Stone Age was a game I was excited to finally get my hands on.  I’d missed several reprints and was stoked to finally be paying attention this time around.  But after only a handful of plays, I’m done.  The game is supposed to best at 4 — which is made exceedingly clear by how unintuitive and half-hearted the rules changes for 2 and 3 players are — but I don’t see how watching 3 other players roll dice and do math is supposed to be fun.  It’s not; it’s boring.  Exacerbating this is the game’s length, which is WAYYYY too long for what it offers.  This game should be 45 minutes tops, but can easily end up being twice that.  Not good.  Overstaying your welcome is not the way to get invited back to my table.

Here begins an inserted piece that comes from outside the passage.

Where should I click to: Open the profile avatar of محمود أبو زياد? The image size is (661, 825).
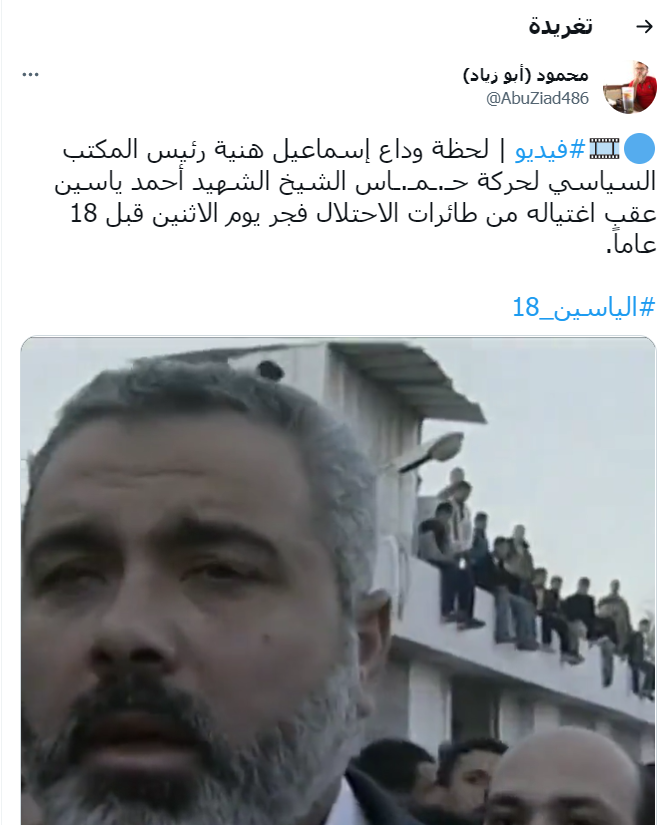click(x=630, y=87)
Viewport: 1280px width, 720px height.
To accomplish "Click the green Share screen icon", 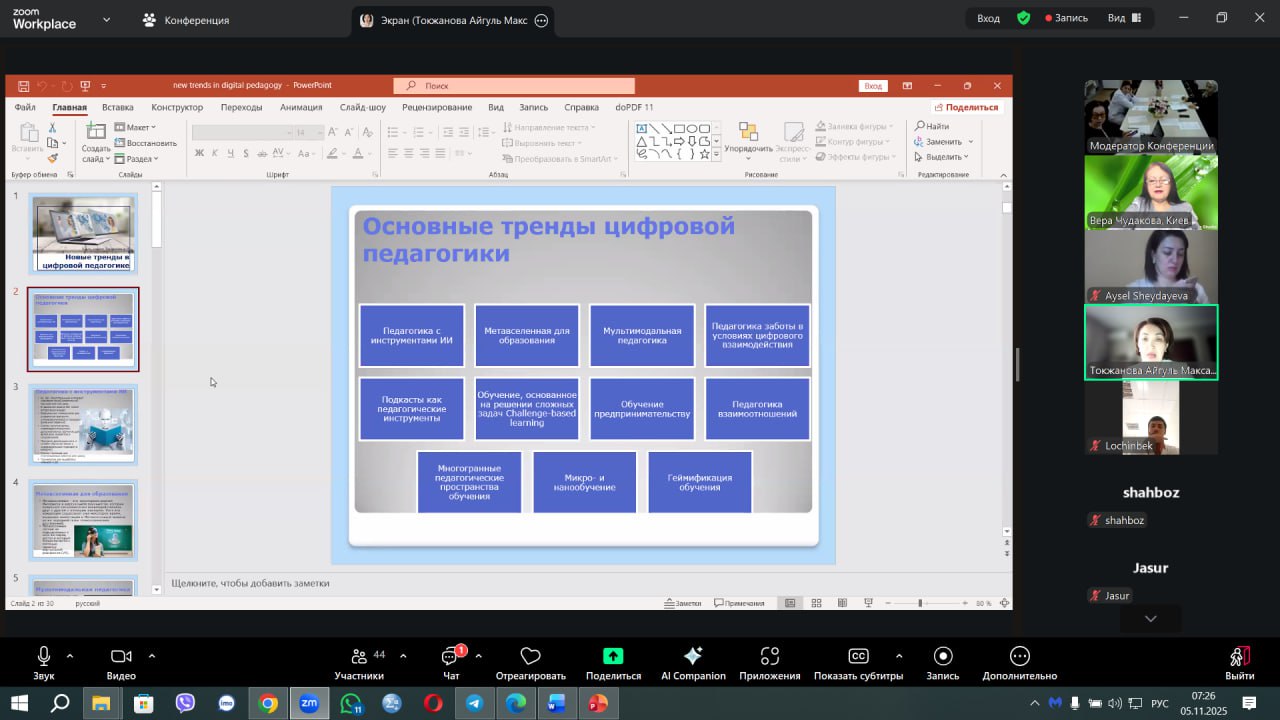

It’s easy to see what Stone Age was going for.  The Catan of worker placement games, or something of that nature.  It even kept the dice around for the uninitiated who can’t conceive of a board game without dice.  And conceptually, I do appreciate how the designer recognized that a simpler worker placement game than most should be set in a simpler time than most.  That alone shows an understanding of mechanical and thematic relations.  However, returning to Catan, there’s a reason why it is on the shelf of every book store in the world and Stone Age is relegated to brief print runs once a year or so.  It’s because Catan creates memories between its players.  People remember when they get screwed out of that trade they so desperately needed at the last minute or when everyone agrees to cut Tim out of every trade deal because he’s so far ahead.  I’m not saying Catan is perfect or anything, but it’s hard to imagine Stone Age generating any excitement like that in what its target audience appears to be.  Maybe things really were that different in 2008 and this game stood out as a creative gem, but here, 10 years later, there’s simply no place for it.  That being said, it IS still selling out print runs.  But are its buyers like me?  Excited to finally get the chance to play an enthusiastically lauded hobby mainstay only to be as disappointed by it as I was?  Or will Stone Age continue finding fresh new batches of fans who don’t mind (or even notice) its flaws and appreciate it all the same?  I dunno.  It doesn’t matter to me; I’ll be playing something else.

Stone Age gets a rating of TWO out of FIVE, indicating it is NOT RECOMMENDED.